● Exercise details: Return the entries word for word, starting at the line that contains "[Main Menu] (481, 58)" and going through the final line of the entries, including both of those lines. Omit the pictures.

(Element lookup records)
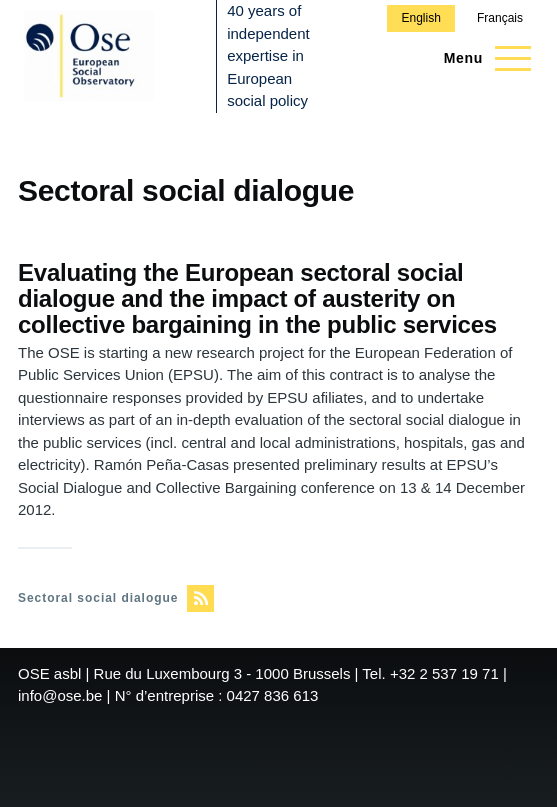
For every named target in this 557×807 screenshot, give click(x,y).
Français (500, 18)
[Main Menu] (481, 58)
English (420, 18)
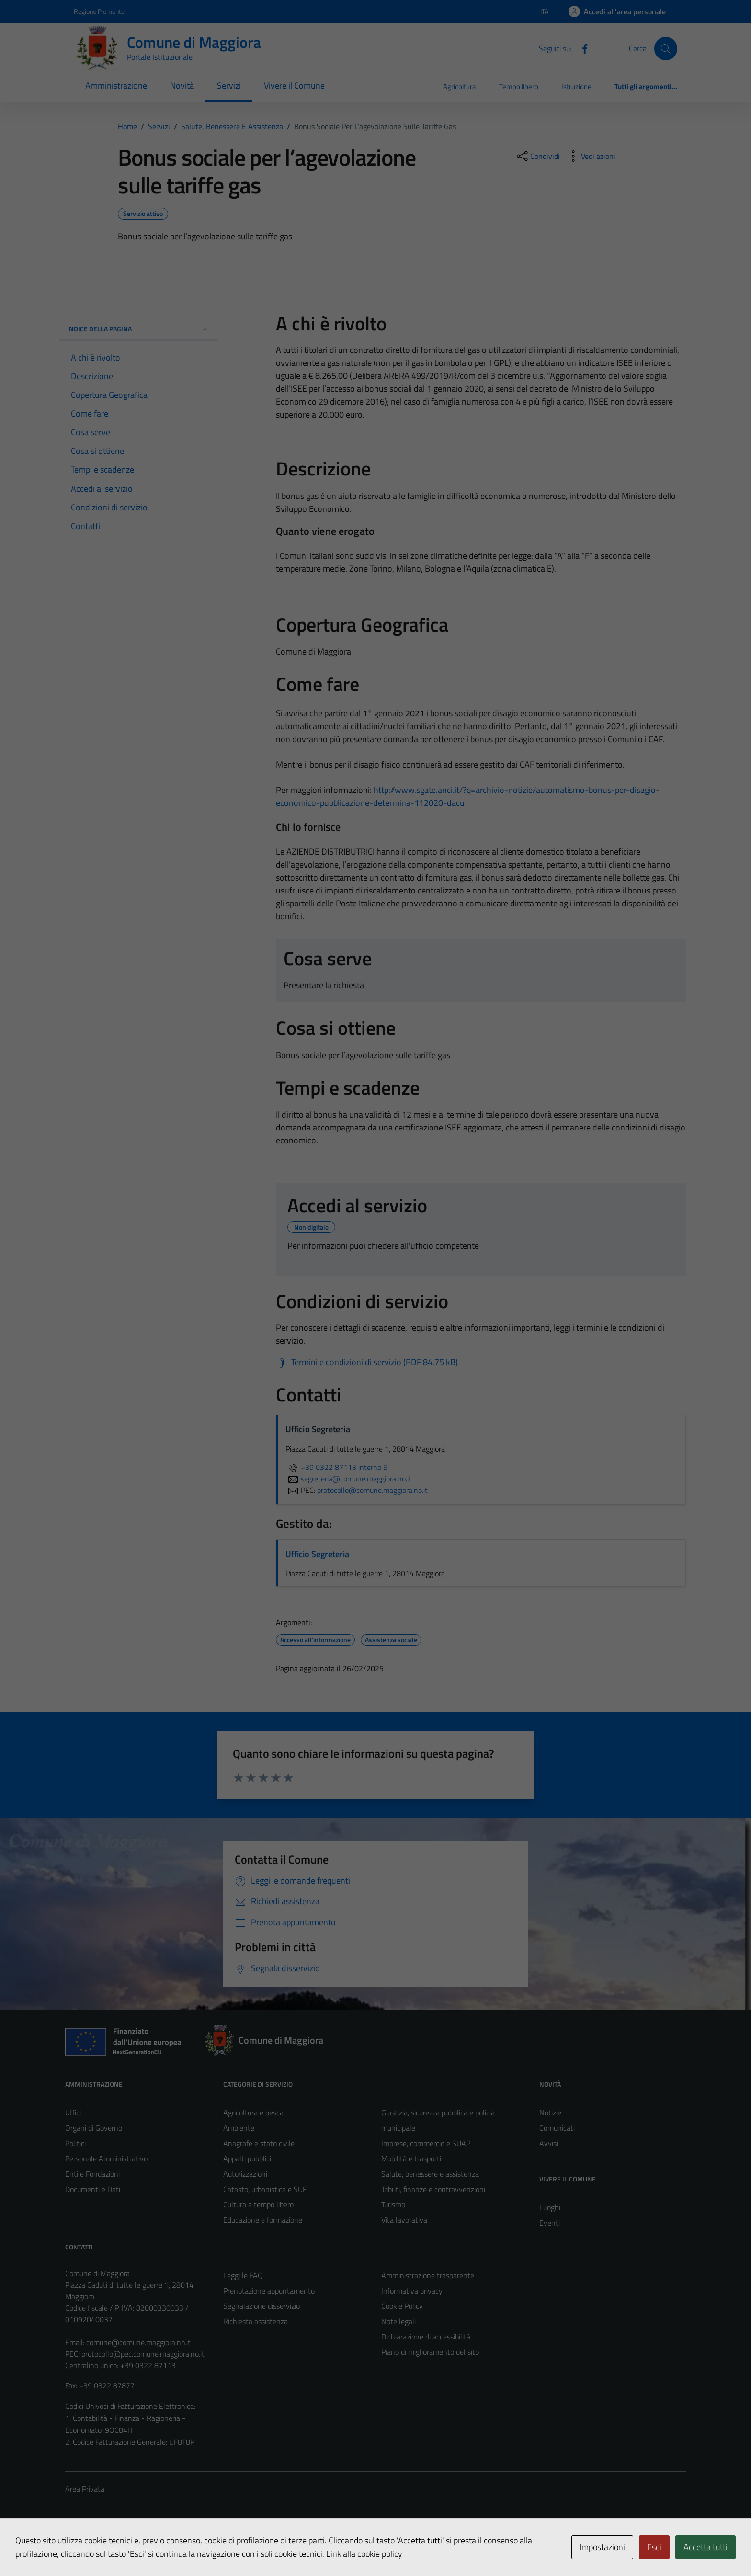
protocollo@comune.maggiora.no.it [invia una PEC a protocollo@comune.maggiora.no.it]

● Correct result:
[Main Menu] (481, 58)
English (420, 18)
protocollo@comune.maggiora.no.it [invia una PEC a protocollo@comune.maggiora.no.it]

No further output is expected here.